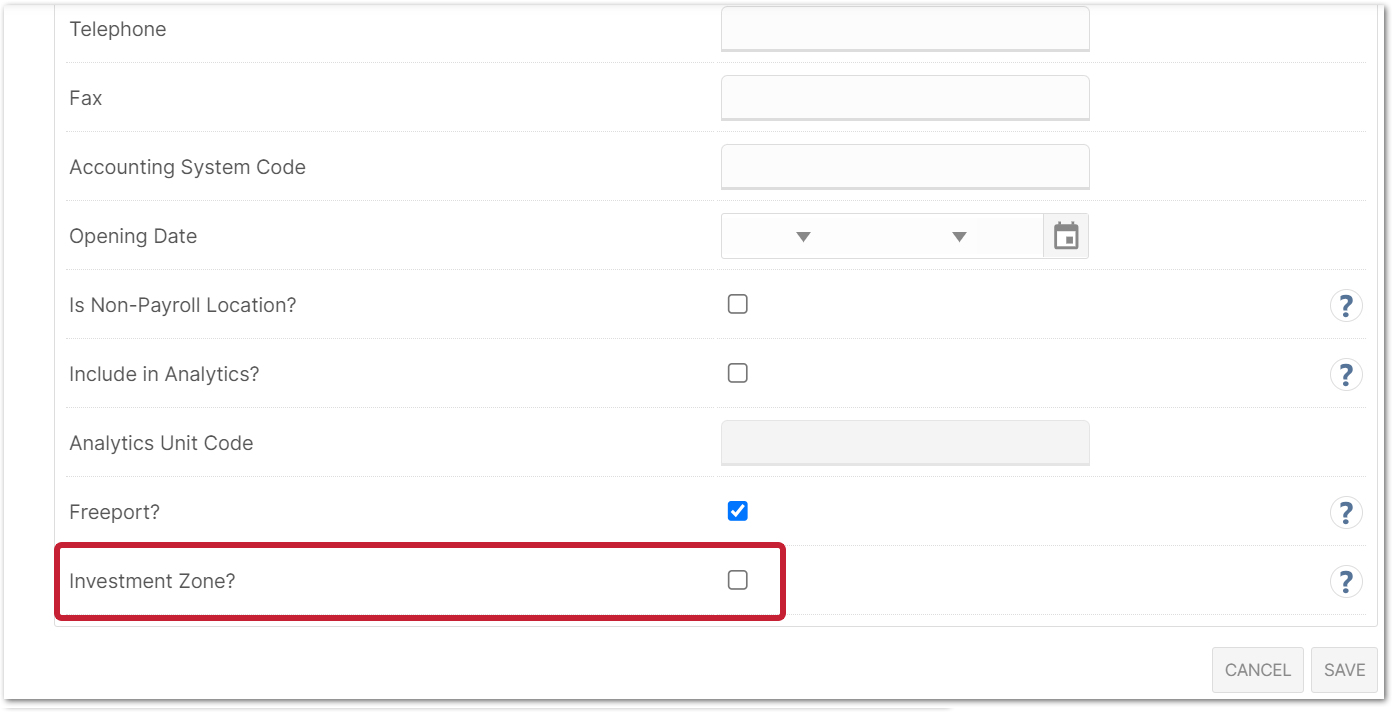This screenshot has width=1393, height=713.
Task: Focus the Fax text field
Action: click(904, 98)
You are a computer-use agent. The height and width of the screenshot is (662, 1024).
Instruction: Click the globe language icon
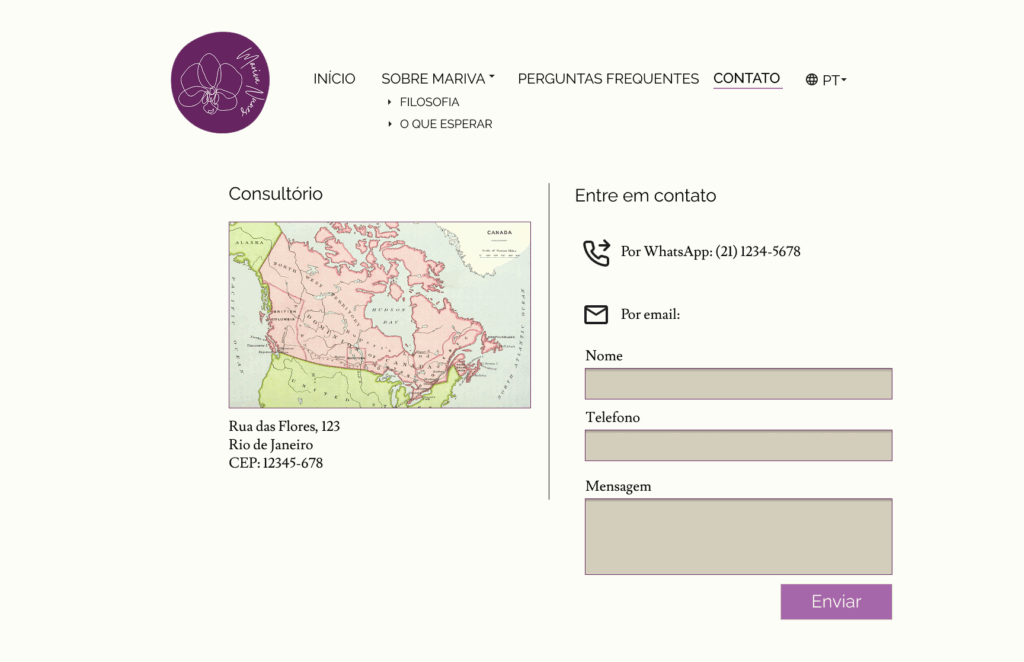click(812, 80)
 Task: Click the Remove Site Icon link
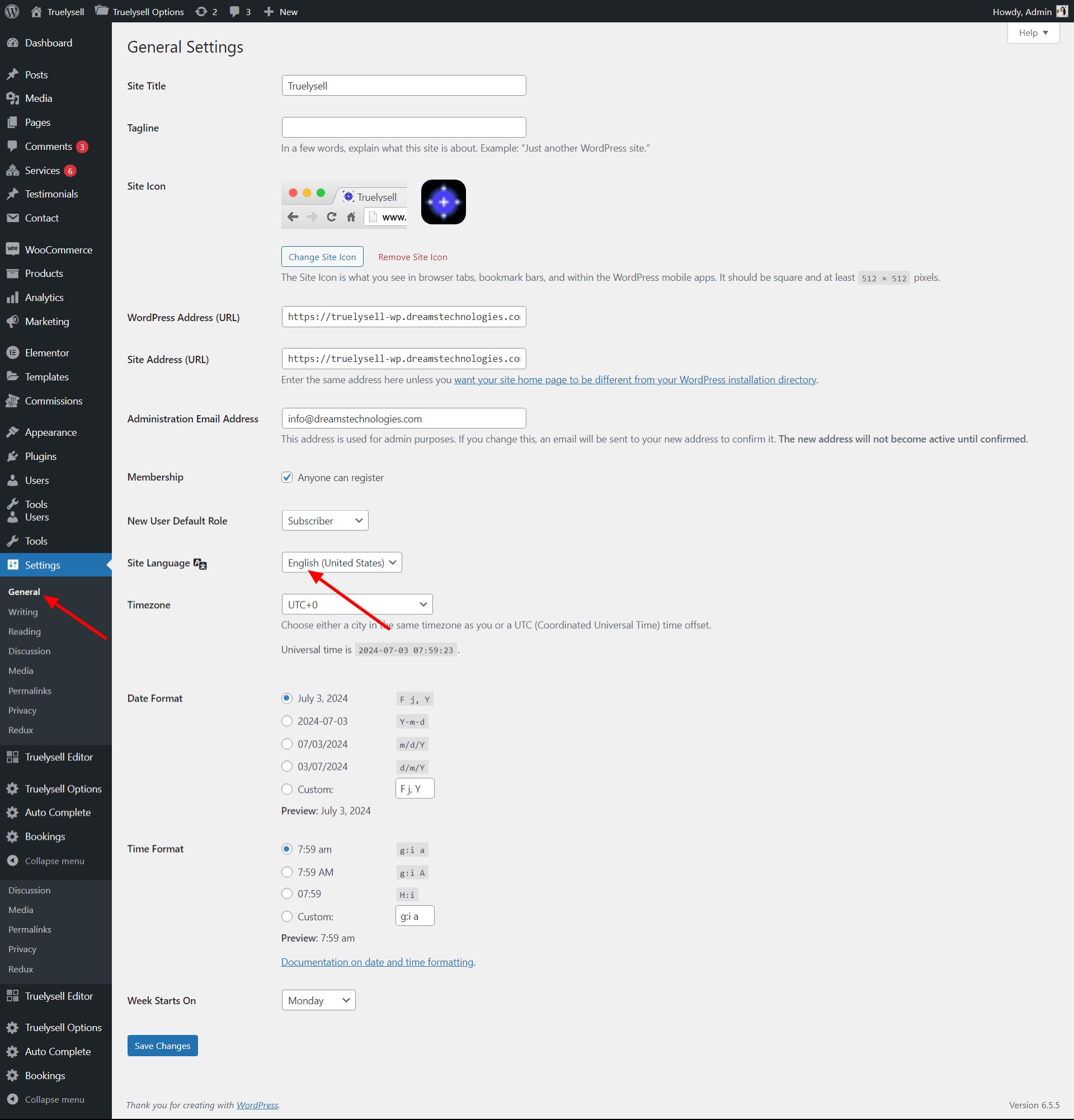tap(412, 257)
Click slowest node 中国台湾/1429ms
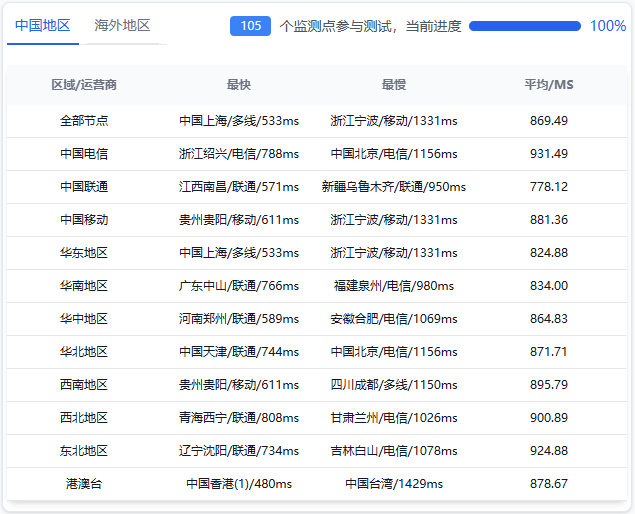This screenshot has width=635, height=514. click(x=394, y=484)
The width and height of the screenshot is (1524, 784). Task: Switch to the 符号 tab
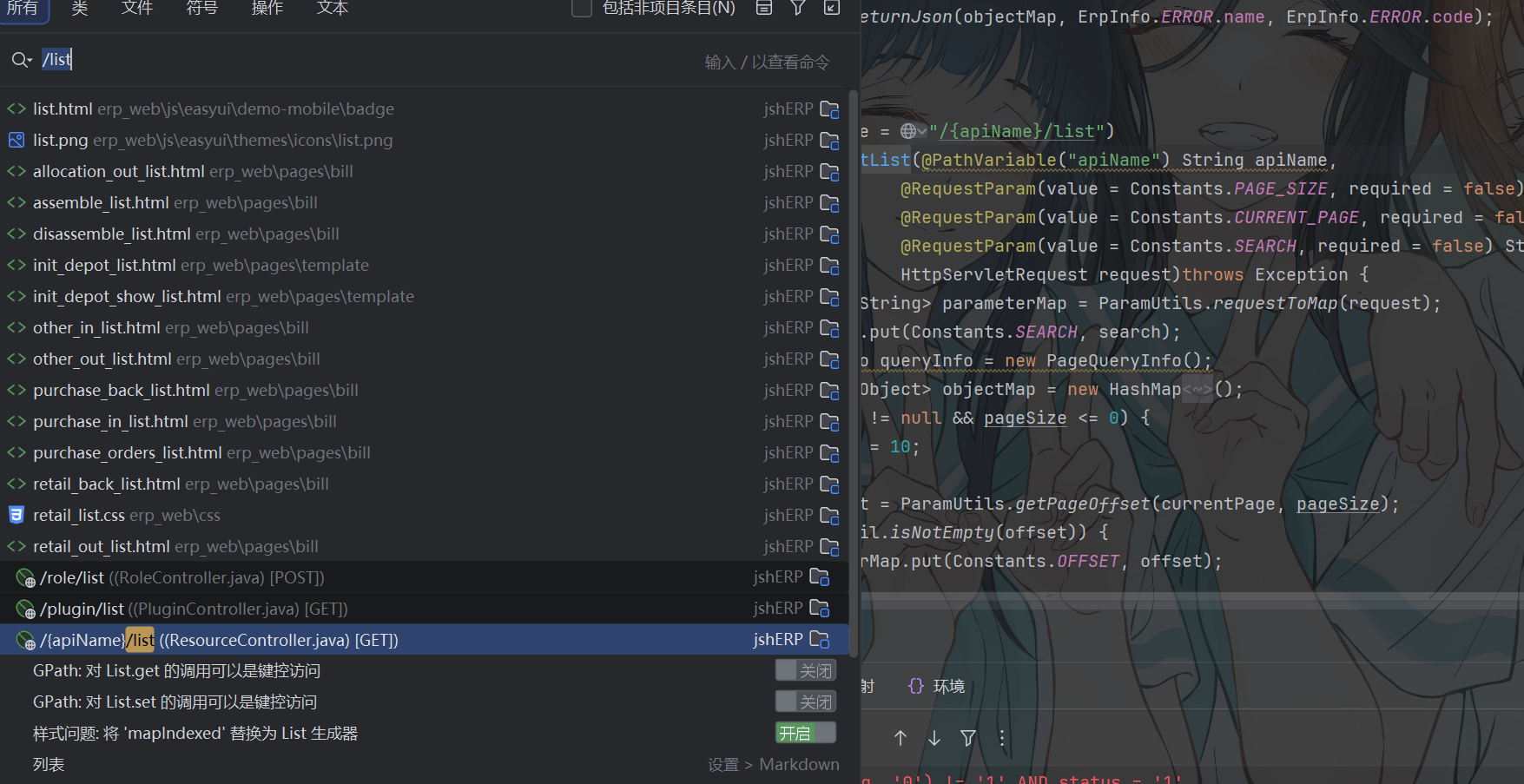(202, 8)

┄┄┄┄┄┄

> [Your objective]:
Reproduce the text of every record above verbatim, leaving out the pictures.

> [Right answer]:
This screenshot has width=1393, height=713.
Task: Focus the Fax text field
Action: click(904, 98)
You are a computer-use agent. The height and width of the screenshot is (662, 1024).
Instruction: Click the globe language icon
click(812, 80)
 Task: Click the Remove Site Icon link
tap(412, 257)
Click slowest node 中国台湾/1429ms
This screenshot has width=635, height=514. click(x=394, y=484)
The width and height of the screenshot is (1524, 784). Task: Switch to the 符号 tab
(202, 8)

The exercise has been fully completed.